I have been living this life for a long time now. There is no self respect. If someone persuades me to do something, I will do that. It’s like I have a curse. This curse will not allow me to say no. If I had to say no, then the only question that gets triggered in my mind is “Am I a bad person”.
I have been hurting myself like this since many years. One thing I always used to wonder, if I am a part of their book, why will they erase my name from the “table of contents”? I always used to feel bad when someone forgets me or someone criticises me. I did know that everybody has their own set of positives and negatives. But I keep forgetting about my negatives.
After few vitriolic experiences, I understood that, not everything written in somebody else’ book is me. I am somebody else. I need not run behind anybody. Then slowly I understood that I had identity crisis and inferiority complex.
I was wasting my precious time impressing somebody else. Why should I?

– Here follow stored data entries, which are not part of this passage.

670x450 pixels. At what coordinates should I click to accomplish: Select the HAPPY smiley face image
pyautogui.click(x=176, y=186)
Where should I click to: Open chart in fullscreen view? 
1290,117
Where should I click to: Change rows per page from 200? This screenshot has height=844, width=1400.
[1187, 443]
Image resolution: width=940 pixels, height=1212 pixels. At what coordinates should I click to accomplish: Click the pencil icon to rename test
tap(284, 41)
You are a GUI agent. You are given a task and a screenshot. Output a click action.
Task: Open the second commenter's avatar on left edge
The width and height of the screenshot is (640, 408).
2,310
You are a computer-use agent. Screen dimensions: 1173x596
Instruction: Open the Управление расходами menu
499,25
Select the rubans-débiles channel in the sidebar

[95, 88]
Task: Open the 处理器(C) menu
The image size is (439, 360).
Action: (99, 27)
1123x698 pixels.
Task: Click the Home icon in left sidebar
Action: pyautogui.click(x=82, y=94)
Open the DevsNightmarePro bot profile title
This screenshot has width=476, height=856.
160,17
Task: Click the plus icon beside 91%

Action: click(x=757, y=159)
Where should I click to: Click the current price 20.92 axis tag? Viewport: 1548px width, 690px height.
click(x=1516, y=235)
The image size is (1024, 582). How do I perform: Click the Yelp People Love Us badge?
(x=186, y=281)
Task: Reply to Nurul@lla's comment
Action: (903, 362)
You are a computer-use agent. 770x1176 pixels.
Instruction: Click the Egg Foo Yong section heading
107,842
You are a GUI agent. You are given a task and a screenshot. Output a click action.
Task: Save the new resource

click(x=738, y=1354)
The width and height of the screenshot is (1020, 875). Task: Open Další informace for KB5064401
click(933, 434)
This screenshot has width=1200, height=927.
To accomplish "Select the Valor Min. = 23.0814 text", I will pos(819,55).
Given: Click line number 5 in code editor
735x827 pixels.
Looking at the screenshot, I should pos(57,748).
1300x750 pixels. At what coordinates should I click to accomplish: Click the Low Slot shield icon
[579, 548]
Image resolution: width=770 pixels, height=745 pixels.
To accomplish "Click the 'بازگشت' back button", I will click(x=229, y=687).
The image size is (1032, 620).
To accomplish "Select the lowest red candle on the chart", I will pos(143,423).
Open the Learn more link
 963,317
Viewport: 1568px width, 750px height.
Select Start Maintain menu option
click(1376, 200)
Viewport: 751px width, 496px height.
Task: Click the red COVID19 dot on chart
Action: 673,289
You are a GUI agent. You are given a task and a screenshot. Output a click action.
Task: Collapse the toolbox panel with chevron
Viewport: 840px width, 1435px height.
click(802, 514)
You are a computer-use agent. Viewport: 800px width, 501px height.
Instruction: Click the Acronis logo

I always gave love and expected the same from everybody.
Then I entered into “I am a bad girl” phase
After few days of serious introspection, I understood that, there is nothing wrong in my behaviour. The only mistake I did was I was expecting from everybody. Expectations ruin everything. I always thought that everyone should think well about me.
But when you experience a grain of reality, you either feel happy or sad. This reality made me sad. But once I accepted the reality, I became the most idyllic person. I don’t search for myself in somebody else’s book. I have my own book. I read it very often. Thanks to reality!